Joined on 10/14/02
Update

Pros: It powers 2 HD4870s in crossfireX at 790/1080 and my core2 quad 9300 at 3.0 ghz. Also have 2 HDDs and 2 optical burners and 7 case fans. Much quieter than my previous 500 watt apevia (which is 4 years old and going strong). Good deal.
Cons: Still kinda hard to manage all the cables but even my slightly less than full size case (apevia x-navigator) can fit all the cables just fine.
Overall Review: I was actually worried that it wouldn't power both video cards but it pulled strong and my battery backup overloaded! On intense gaming, the battery backup goes into overload. I think it's rated at 750 VA so I might need to upgrade that next..
Didn't last
Pros: It worked fine for my secondary drives up to the day it died.
Cons: After about a year it totally freaked out. I ended up buying an entire new computer just to find out it was the raid card that was bad.
Overall Review: Didn't try to call tech support because it never occured to me that it was the raid card. Only after I installed the card on a new board did it show its ugliness.
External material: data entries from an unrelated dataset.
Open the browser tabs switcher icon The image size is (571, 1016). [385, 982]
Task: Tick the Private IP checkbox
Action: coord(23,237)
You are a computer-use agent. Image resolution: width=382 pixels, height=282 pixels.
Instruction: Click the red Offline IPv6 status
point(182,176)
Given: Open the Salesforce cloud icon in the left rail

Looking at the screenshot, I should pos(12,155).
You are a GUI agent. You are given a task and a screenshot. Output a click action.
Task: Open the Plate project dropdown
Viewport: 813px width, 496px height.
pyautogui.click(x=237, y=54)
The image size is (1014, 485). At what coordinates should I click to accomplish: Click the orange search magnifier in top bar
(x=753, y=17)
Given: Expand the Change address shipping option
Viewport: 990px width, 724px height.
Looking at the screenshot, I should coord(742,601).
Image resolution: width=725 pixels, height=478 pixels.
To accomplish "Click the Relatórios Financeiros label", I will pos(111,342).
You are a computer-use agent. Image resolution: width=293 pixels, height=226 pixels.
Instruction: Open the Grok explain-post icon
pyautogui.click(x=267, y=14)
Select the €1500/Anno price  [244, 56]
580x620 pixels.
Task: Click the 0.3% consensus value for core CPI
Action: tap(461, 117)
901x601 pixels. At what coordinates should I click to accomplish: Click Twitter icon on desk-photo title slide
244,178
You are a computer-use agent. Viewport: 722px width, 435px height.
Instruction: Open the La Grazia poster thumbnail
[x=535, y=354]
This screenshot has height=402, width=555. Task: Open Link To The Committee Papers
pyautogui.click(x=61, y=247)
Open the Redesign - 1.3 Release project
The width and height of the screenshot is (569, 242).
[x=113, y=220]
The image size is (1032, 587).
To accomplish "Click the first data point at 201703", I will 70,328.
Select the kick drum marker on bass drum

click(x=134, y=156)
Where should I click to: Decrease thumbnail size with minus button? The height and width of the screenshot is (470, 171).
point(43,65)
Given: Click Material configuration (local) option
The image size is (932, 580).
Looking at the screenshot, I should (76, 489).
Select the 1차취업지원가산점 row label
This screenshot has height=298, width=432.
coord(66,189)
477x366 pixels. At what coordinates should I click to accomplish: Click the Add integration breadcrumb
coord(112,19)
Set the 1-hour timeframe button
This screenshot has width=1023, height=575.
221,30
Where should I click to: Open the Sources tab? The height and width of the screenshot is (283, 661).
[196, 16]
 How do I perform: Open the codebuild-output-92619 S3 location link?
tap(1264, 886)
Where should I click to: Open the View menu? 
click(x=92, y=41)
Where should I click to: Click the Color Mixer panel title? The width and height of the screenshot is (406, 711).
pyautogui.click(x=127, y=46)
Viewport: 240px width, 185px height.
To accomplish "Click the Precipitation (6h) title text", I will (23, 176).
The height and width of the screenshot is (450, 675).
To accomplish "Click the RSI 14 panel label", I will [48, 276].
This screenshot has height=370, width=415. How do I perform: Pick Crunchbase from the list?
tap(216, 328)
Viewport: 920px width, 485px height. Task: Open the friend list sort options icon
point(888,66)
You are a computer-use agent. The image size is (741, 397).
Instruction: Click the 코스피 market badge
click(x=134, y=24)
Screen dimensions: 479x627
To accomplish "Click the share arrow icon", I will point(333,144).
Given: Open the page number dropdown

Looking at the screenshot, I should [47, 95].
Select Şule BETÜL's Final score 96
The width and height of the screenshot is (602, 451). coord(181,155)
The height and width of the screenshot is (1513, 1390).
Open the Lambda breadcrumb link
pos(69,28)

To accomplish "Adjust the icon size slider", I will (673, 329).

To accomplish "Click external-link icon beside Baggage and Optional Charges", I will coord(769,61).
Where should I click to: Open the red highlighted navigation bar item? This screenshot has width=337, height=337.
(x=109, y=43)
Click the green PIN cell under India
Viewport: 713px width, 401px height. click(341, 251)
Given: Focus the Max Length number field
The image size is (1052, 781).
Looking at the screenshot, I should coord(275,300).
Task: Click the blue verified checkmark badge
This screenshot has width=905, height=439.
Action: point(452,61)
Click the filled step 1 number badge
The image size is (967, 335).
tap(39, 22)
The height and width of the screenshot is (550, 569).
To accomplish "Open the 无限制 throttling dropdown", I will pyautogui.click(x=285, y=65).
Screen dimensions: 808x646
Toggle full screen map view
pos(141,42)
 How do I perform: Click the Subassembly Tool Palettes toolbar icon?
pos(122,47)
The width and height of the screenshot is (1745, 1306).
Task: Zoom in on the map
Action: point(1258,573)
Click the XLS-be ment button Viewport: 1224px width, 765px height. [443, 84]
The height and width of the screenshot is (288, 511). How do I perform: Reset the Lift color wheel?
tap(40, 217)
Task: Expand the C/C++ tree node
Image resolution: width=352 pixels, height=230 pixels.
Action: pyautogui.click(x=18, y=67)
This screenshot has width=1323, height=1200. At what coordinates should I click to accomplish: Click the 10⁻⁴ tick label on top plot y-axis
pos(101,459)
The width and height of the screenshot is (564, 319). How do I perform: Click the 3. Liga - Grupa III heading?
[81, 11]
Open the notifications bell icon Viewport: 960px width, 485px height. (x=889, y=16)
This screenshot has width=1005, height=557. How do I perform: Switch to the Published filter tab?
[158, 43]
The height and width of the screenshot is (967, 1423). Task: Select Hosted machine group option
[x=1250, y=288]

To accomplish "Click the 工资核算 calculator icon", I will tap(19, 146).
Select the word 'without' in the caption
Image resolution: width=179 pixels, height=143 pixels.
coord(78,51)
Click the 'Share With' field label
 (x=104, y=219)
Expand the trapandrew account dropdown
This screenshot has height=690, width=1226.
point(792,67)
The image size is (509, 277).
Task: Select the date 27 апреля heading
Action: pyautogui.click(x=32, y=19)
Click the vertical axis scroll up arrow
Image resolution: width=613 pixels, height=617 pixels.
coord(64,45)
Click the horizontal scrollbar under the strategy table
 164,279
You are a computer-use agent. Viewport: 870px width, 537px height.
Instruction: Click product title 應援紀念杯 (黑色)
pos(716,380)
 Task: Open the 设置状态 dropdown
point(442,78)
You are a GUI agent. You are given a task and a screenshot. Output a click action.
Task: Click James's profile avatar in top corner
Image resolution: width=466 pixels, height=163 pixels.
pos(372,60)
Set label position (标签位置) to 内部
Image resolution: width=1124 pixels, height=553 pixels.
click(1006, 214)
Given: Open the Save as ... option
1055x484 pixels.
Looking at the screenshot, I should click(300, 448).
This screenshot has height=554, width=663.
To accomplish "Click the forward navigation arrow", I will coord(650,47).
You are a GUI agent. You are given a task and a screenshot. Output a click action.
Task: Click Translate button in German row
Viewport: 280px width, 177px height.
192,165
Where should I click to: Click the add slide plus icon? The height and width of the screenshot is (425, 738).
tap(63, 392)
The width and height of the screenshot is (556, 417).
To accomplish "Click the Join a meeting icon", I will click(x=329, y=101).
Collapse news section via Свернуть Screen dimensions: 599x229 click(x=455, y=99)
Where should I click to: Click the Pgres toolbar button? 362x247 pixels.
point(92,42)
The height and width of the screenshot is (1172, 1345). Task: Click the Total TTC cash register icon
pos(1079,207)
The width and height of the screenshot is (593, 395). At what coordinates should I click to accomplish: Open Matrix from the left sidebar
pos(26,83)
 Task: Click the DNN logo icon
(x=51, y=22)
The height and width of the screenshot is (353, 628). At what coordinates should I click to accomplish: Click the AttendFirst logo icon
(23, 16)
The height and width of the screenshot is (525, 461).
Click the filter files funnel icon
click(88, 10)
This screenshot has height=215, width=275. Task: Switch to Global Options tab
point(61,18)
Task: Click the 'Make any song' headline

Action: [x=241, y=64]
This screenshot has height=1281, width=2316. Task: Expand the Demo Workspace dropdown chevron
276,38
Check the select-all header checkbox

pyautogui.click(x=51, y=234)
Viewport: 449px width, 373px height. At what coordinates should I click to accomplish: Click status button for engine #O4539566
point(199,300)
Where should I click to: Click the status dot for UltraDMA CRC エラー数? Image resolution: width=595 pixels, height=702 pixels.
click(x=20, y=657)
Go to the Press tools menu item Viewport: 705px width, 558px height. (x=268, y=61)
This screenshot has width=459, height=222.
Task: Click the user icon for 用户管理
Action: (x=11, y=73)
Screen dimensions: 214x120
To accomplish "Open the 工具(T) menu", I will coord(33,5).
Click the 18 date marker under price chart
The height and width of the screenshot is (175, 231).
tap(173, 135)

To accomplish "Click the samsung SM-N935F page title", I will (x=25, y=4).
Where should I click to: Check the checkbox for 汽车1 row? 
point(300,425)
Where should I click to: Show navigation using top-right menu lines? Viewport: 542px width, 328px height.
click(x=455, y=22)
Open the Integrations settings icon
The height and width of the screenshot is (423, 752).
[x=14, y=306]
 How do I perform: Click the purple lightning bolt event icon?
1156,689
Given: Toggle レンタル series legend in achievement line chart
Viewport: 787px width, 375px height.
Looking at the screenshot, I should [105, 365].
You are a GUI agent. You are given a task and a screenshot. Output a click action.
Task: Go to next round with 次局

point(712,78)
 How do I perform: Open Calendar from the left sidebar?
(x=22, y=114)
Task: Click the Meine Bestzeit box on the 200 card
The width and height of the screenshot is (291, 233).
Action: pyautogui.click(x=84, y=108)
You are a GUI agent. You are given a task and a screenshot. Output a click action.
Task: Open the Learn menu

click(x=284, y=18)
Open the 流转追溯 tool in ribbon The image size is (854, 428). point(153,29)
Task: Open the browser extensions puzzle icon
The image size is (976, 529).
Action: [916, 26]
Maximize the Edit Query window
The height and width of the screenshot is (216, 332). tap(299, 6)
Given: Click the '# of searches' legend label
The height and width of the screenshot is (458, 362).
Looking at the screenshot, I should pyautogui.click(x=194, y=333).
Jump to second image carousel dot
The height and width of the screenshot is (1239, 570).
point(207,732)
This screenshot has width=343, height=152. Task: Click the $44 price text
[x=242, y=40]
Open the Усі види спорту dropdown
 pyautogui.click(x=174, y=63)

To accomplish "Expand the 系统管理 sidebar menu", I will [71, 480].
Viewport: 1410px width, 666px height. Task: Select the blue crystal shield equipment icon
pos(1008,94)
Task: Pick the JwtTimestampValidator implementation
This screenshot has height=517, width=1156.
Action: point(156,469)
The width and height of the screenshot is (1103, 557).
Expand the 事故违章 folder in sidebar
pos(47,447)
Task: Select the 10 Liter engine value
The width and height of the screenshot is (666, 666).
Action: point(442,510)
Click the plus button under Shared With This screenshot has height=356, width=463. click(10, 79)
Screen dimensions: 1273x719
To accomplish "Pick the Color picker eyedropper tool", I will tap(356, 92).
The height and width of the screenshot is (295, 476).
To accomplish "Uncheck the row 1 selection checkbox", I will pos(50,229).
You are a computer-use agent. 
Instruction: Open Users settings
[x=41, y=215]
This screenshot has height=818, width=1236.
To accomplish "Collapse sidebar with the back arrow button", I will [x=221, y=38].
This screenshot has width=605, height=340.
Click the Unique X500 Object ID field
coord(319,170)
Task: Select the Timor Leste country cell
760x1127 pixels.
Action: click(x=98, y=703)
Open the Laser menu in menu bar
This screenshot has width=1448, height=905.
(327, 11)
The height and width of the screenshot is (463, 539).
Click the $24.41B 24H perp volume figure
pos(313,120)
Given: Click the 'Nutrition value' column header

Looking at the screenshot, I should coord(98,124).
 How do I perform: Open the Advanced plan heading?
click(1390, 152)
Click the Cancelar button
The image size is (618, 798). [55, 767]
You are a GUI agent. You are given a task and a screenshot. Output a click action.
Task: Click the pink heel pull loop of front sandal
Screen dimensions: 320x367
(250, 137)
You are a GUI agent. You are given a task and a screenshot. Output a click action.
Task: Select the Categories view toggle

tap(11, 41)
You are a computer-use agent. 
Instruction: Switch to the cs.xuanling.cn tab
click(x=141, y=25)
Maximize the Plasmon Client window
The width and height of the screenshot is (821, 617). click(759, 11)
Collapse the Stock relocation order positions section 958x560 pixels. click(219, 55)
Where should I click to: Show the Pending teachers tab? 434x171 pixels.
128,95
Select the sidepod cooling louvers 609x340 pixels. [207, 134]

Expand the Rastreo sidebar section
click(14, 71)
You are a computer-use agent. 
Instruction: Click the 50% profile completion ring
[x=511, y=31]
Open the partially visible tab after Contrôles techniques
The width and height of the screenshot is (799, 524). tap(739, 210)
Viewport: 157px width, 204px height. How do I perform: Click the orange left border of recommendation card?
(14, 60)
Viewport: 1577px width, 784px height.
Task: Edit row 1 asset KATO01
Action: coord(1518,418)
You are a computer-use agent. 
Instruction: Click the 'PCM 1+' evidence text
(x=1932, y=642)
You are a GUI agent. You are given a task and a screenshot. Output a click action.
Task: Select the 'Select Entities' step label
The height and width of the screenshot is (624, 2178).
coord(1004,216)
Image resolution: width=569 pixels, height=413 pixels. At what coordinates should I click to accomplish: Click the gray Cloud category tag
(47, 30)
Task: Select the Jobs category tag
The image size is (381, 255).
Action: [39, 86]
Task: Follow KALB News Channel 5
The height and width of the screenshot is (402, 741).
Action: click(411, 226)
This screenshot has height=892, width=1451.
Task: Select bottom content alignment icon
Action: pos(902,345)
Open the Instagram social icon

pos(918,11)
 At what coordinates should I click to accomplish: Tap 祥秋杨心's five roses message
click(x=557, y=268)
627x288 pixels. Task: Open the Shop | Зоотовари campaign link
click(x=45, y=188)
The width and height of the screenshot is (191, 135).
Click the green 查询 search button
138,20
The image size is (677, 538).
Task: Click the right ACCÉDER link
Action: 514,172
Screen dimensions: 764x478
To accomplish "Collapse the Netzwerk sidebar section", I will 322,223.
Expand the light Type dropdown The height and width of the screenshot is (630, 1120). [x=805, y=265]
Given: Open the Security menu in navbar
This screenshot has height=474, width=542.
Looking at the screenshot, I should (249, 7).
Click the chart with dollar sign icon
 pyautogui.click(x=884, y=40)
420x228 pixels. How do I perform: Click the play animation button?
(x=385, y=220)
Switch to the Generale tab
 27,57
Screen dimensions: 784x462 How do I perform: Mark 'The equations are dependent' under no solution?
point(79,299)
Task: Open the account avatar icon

Pros: This is a follow up review. I've had this processor for the good part of 2 years now and have put it through it's paces. Through out the time that I've had it, it's never been a major bottleneck for any games or applications that I've used. For reference, I've been running 2 HD4870s in crossfirex for a majority of the time. I expect it to last me to the next socket change for intel at minimum.
Cons: The only real con I can think of is the temperature, but that may be a combination of a number of things.. It idles around 35 degrees but during heavy sessions can reach 70, which is not at all dangerous to the processor, but ramps up the fan speed to max. I also haven't gotten it past 3.2 with an aftermarket cooler, but I didn't really expect a 1 ghz oc anyway.
Overall Review: I ditched the stock cooler immediately and am running the first gen Arctic 7 pro. In retrospect, maybe a zalman would've worked better but that's not for this review. Overall, a very robust processor that might now be obsoleted by an i5 750, but an excellent option for pentium 775 owners wanting to get a quad.
CrossfireX

Pros: Got this running with my Visiontek 4870 in CrossfireX. This card is quieter, runs cooler, looks better and has more overclocking potential than the Visiontek. For the price, there really isn't any excuse to buy anything more. The only thing I would go for is the 1 gig edition, but my setup was limited by my 1st gen Visiontek's 512 megs.
Cons: While the overclocking potential is there, I can't seem to get it to run any higher than 1000 mem speed, whereas the Visiontek will max out at 1100. GPU speed is both at 790.
Overall Review: I got this card as a gift to compliment my original card and ended up switching slots so that I could run this as the primary adapter in the top slot. Whenever I run in XP, I remove the Visiontek. The process is pretty painless and it starts up every time. Now with the latest updates, I can keep the crossfire in XP, but it's a shoot in the barrel.. Sometimes XP recognizes it.. sometimes it's disabled. In Vista, crossfireX always works and it scales beautifully in Supreme Commander.
Great card

Pros: A lot quieter under load than my previous visiontek 4870, though to be fair that card still had the reference cooler. Also runs a lot cooler under load and the same fan conditions as the visiontek. I like the color scheme better too as it matches the blue LEDs in my case.
Cons: It doesn't seem to overclock as well as the visiontek. When I autotuned both in crossfire, the memory was limited by the Sapphire. The Visiontek could hit 1090 memory no prob (it's max) but the sapphire bottlenecked the duo to 980. Might try it again.
Overall Review: Got it as a gift to run in crossfire but I run in XP most of the time so now it has replaced my visiontek as the main card.

Pros: 4 gigs of corsair ram for less than $100? Why buy anything else? It booted up and runs in vista 64 flawlessly. It ran temporarily at 460 mhz while I was tweaking with overclocking on a q9300 with no blips.
Cons: It's not DDR3. It's only 800 mhz though it matches perfectly with 1600 FSB chipsets. I have to wait on the MIR though it was a great deal even without it.
Overall Review: I dunno what the issue with the packaging was for other people. My ram came out just fine. My office box on the other hand was nigh impossible to open! I've always wanted corsair ram so this was certainly a nice deal.